The youth labour market and changing patterns of participation
Despite major changes in the youth labour market since the mid-1970s, notably a rapid decline in
full-time jobs for school-leavers, high levels of economic activity among 16-19 year olds remain
a distinctive characteristic of the English labour market (Employment Department 1995).
Moreover, after several years of rapidly declining entry to the youth labour market by 16 year
olds in the late 1980s and early 1990s, there has recently been a slight rise in the numbers of 16
year olds moving directly from school into full-time jobs (DfEE 1999c).
More potentially far-reaching changes, however, have been taking place within the casualised and
part-time youth labour market. The Government’s Labour Force Survey indicates a steady
increase in economic activity among 16 and 17 year olds in full-time education. The official
figure of those working rose from 25 to 31 per cent between 1992 and 1997 (DfEE 1998).

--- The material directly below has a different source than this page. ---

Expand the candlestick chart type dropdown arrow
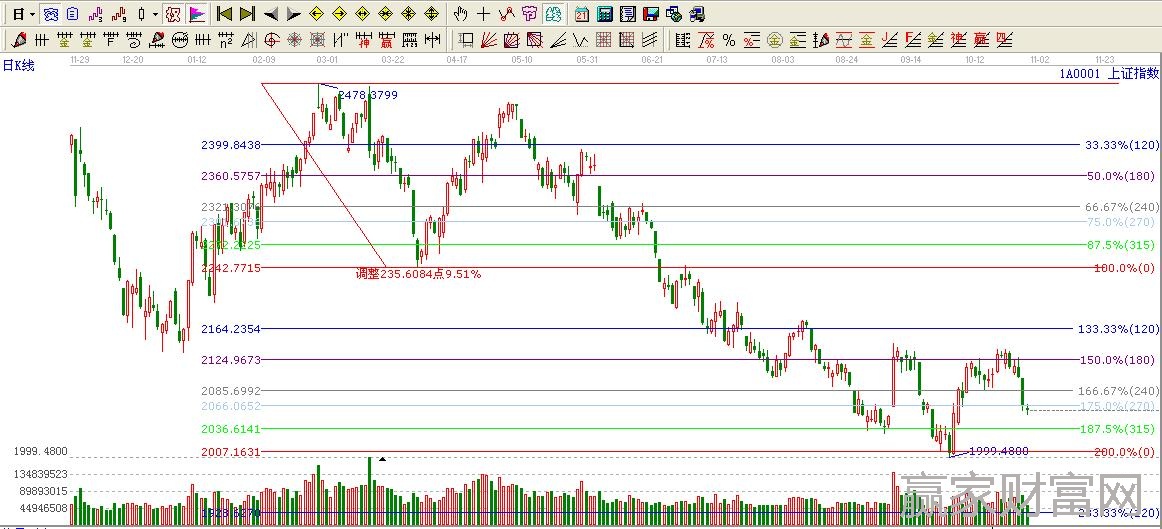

Recent
local research, however, suggests that the proportion of 17 and 18 year olds in full-time education
but also working part-time could, in fact, be as high as 75 to 80 per cent (FEDA 1999, Hodgson
& Spours 2000a). Many young people involved in full-time education are also working long
hours and have patterns of work potentially disruptive to their studies. Current research suggests
that working more than 10 hours part-time may adversely affect the achievement of A Level
grades (Howard 1998, ALIS 1999). Local studies suggest that upward of 30 per cent of the A
Level and Advanced GNVQ population who are working may be in this position (FEDA 1999,
Hodgson & Spours 2000a). A Level or GNVQ grades are a determinant of whether a young
person wishes or is able to enter higher education and high hours of part-time work may therefore
be deterring a section of young people from actively considering the higher education option.
These trends suggest that there may be a relationship between a youth labour market which is no
longer declining and is changing internally and the plateauing of the participation rate in full-time
education at 16, 17 and 18. We would speculate that within a plateauing context, relatively small
movements in labour market trends can have an important effect on the ‘culture of participation’.

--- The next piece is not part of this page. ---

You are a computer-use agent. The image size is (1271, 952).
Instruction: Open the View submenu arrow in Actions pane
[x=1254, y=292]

By this, we refer to the way that young people and their parents make decisions about
participation in education and training. We suggest later that these kinds of marginal labour
market trends, together with issues such as fees in higher education, might disproportionately
affect the ‘fragile’ or ‘wavering’ stayers-on who come from family backgrounds where it has not
been the tradition to continue in full-time education after the age of 16.
The relationship between the labour market and participation in education and training is a
complex and evolving one. Our research in South Gloucestershire on patterns of part-time work
among 16-19 year olds in full-time education, for example, indicates that many young people are
prepared to remain in education post-16 (and more so higher education) so long as they are also
able to work part-time to earn money (Hodgson & Spours 2000a). It could be argued, therefore,
that the labour market’s ability to absorb large amounts of part-time (rather than full-time) 16-19
year old workers is actually helping to sustain participation rates in full-time education.
However, there may well be a trade-off in terms of the quality of participation, with high numbers
of hours of part-time employment having an adverse affect on achievement rates in advanced
level qualifications. In addition, the fact that young people become used to earning quite
substantial sums during their period of initial post-compulsory education may be making them
and their families more reluctant to make the financial sacrifices required to enter higher
education. The policy implications of this trend will be discussed further later in this paper.